La journalisation des accès et des actions doit être activée de manière exhaustive : connexions réussies et échouées, exports de vidéos, modifications de configuration, ajout et suppression de caméras. Ces journaux doivent être expédiés vers un système de journalisation centralisé externe au serveur VMS, pour éviter qu'un attaquant ayant compromis le VMS puisse effacer les traces de son passage.
03Durcissement des NVR et caméras IP
Les NVR (Network Video Recorders) et caméras IP doivent faire l'objet d'un durcissement systématique lors de leur mise en service. Les étapes obligatoires sont : changement du mot de passe administrateur par défaut pour un mot de passe conforme à la politique de l'entreprise (minimum 12 caractères, complexité imposée), désactivation des interfaces d'administration non utilisées (Telnet, FTP, HTTP si HTTPS disponible), désactivation des protocoles de découverte automatique non nécessaires (UPnP, Bonjour, ONVIF Discovery si non requis).

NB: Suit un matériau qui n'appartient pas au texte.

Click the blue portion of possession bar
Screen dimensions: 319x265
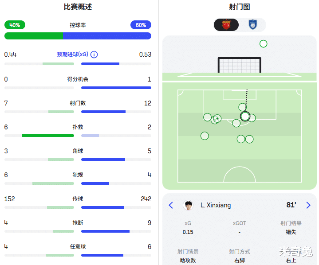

La mise à jour du firmware des caméras et NVR doit être réalisée lors de la mise en service et intégrée au contrat de maintenance. Un inventaire centralisé recense la version de firmware de chaque équipement et est mis à jour après chaque intervention. Les équipements pour lesquels le constructeur ne publie plus de mises à jour de sécurité sont signalés au client et font l'objet d'un plan de remplacement.
04Checklist de vérification
La checklist de durcissement VMS est documentée et signée par le technicien responsable de la mise en service. Elle couvre 32 points de contrôle regroupés en quatre catégories : serveur et OS (8 points), VMS applicatif (10 points), NVR et stockage (7 points), caméras IP (7 points). Chaque point est évalué comme Conforme, Non conforme (avec commentaire et délai de remédiation) ou Non applicable (avec justification).
La checklist complétée est remise au client dans le dossier de mise en service et conservée par Mileo Technology pendant la durée du contrat de maintenance. En cas d'audit de sécurité, elle constitue la preuve documentaire des mesures de durcissement appliquées à la mise en service. Elle est reprise et mise à jour lors de chaque audit annuel inclus dans les contrats Premium.